The companies have entered into a joint research and development framework “to deliver a cost-effective, scalable, open architecture solution that will help the DoD connect distributed sensors, shooters and data from all domains, terrains and forces — similar to how smart devices connect and share data in our everyday lives,” according to a Northrop Grumman press release.
The digital battle network will be powered by Northrop’s advanced mission systems and AT&T 5G and will bring together high speeds, low latency and cybersecurity protections of private 5G networks to support DoD’s JADC2 vision.

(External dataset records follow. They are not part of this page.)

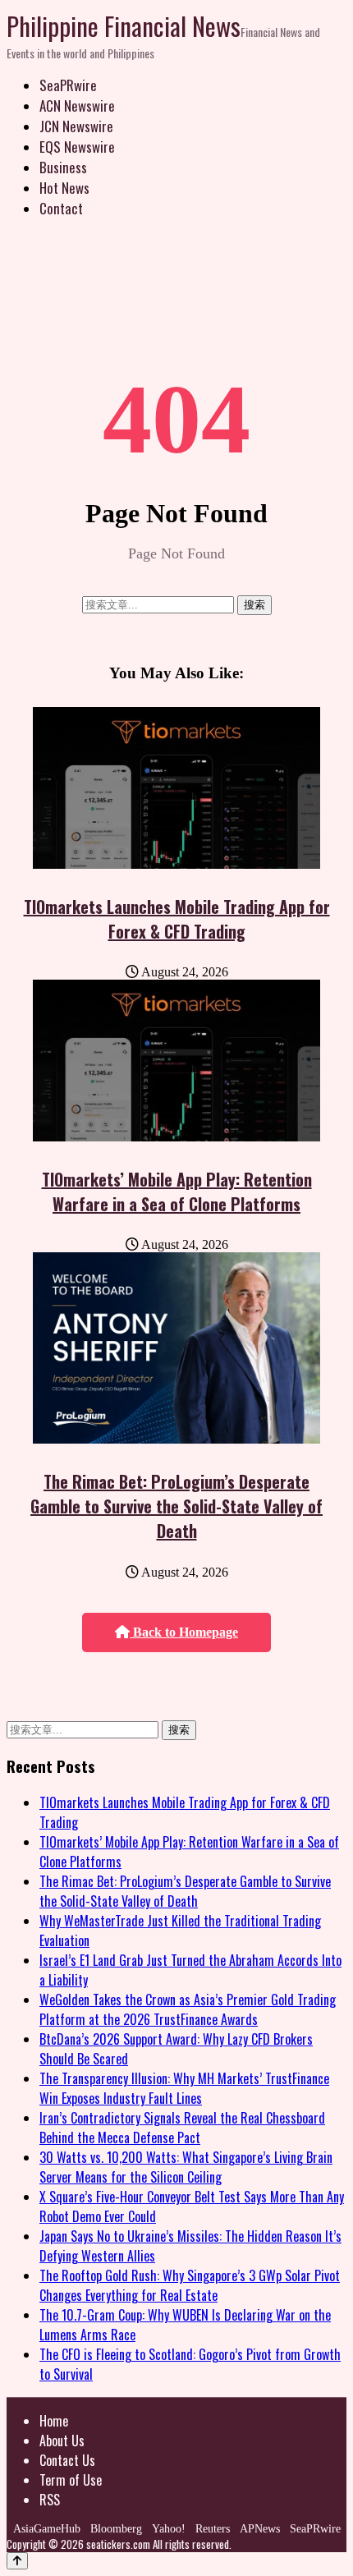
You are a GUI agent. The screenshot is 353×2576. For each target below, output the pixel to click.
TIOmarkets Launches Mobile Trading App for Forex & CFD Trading (177, 919)
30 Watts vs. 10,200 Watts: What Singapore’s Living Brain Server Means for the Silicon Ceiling (185, 2167)
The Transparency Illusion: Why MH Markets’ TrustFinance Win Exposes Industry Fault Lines (184, 2088)
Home (53, 2421)
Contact (61, 208)
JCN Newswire (76, 126)
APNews (260, 2529)
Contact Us (67, 2460)
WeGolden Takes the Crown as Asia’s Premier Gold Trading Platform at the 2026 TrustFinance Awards (187, 2009)
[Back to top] (17, 2560)
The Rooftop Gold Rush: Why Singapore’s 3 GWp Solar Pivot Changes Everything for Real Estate (189, 2285)
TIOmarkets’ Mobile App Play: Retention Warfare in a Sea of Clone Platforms (177, 1191)
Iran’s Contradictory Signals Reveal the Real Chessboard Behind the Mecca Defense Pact (182, 2127)
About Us (62, 2440)
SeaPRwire (68, 85)
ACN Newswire (77, 105)
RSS (49, 2499)
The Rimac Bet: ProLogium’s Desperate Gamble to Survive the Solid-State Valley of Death (176, 1506)
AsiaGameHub (46, 2529)
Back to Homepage (184, 1632)
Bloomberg (116, 2529)
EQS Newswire (77, 146)
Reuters (212, 2529)
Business (63, 167)
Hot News (64, 187)
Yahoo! (169, 2529)
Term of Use (70, 2480)
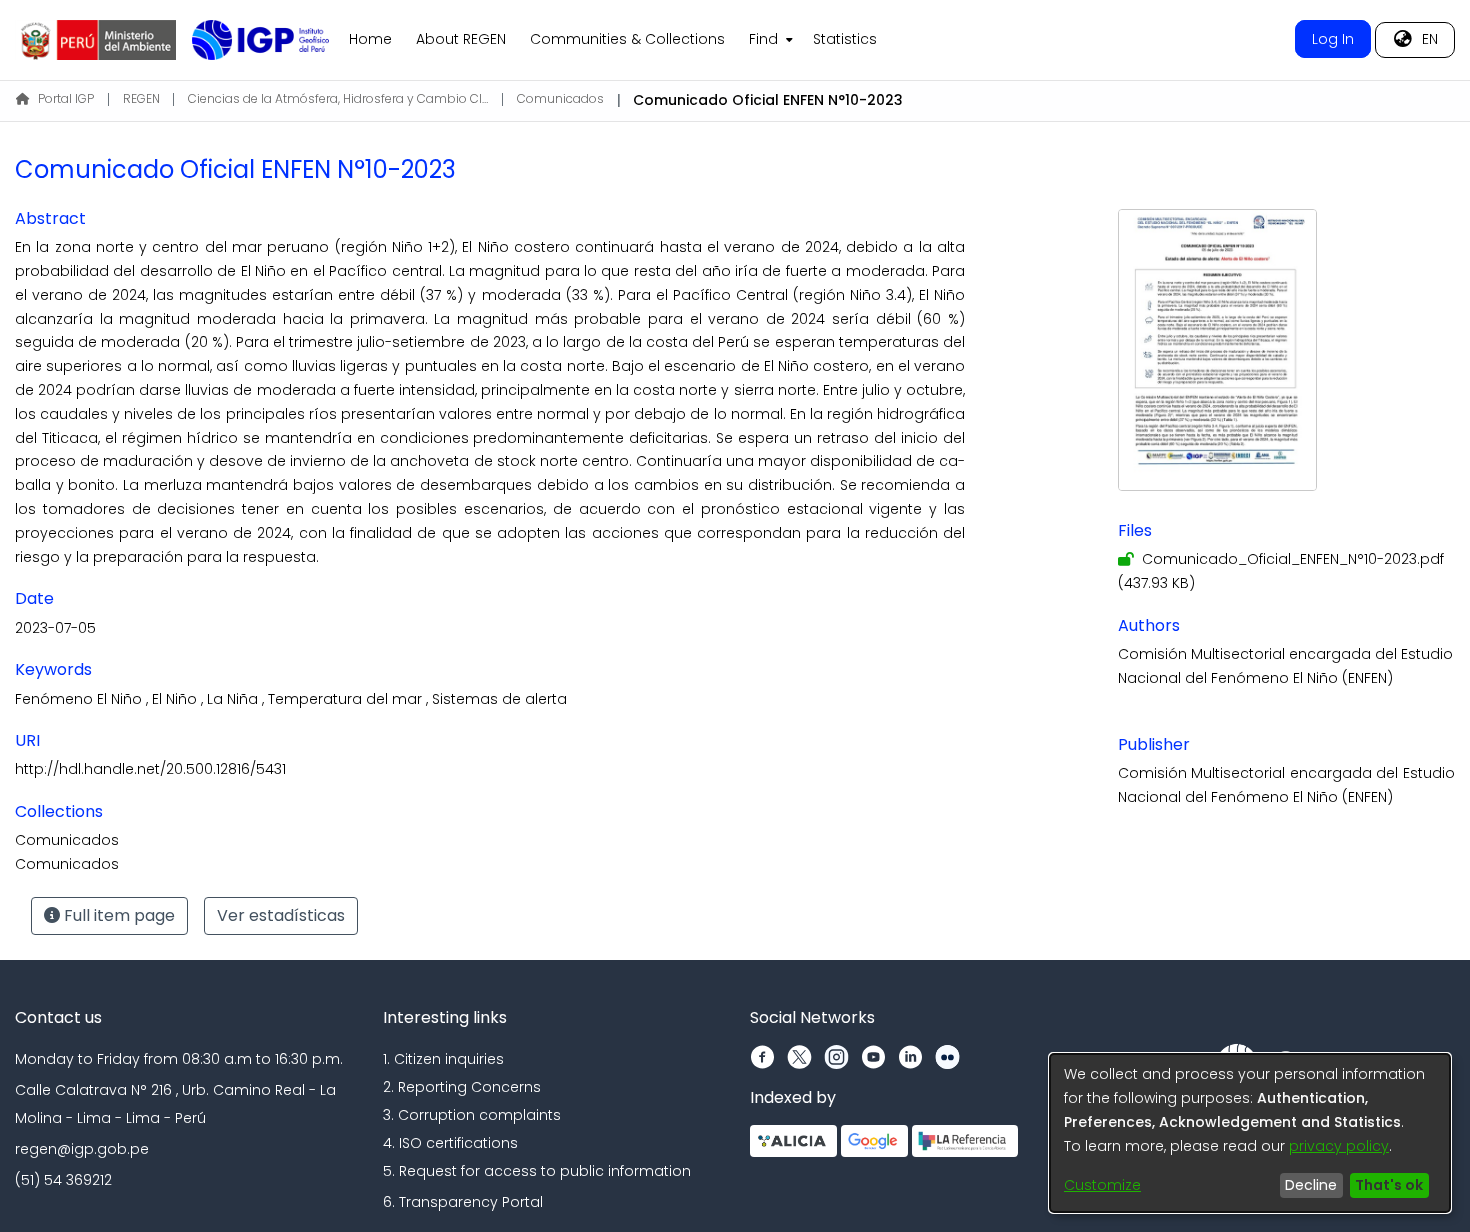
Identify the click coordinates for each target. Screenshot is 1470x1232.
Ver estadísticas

Kathy Warden, CEO and president of Northrop Grumman, speaking today at the Axios What’s Next Summit, described the network as the “internet of things” for federal assets and military applications. The network is intended to allow interconnectivity with every platform, sensor and weapon.
The companies are “working on the ability to connect and interface — so build communications capabilities — that allow that interconnectivity to happen without having to change all the platforms,” she said.
Warden added Northrop expects to be prototyping technology for the effort within a year.
Though Warden likened the digital battle network to an IOT for military applications and smart devices used every day, military services like the Army have been vocal in the past about potential vulnerabilities caused by civilian IOT technologies, which collect data about people and machines and then make that data accessible.
Last year, the service started exploring how data-driven “smart cities” networks could make bases more efficient. Andrew Nelson, director of the Army Engineer Research and Development Center’s International Research Office, said as the Army incorporated more technology and smart-cities infrastructure, it is also introduced potential cyber vulnerabilities to installations.
At the same time, Northrop is hardly the first defense firm to partner with a commercial vendor on a similar concept. Lockheed Martin partnered with startup Omnispace in March last year to develop a “hybrid” communications network, using both satellites and ground-based wireless tech intended to support DoD’s JADC2 vision.
Then, in February this year, Lockheed announced it was developing a prototype 5G testbed for the Marines that aims to advance the JADC2 concept by addressing high bandwidth and low latency.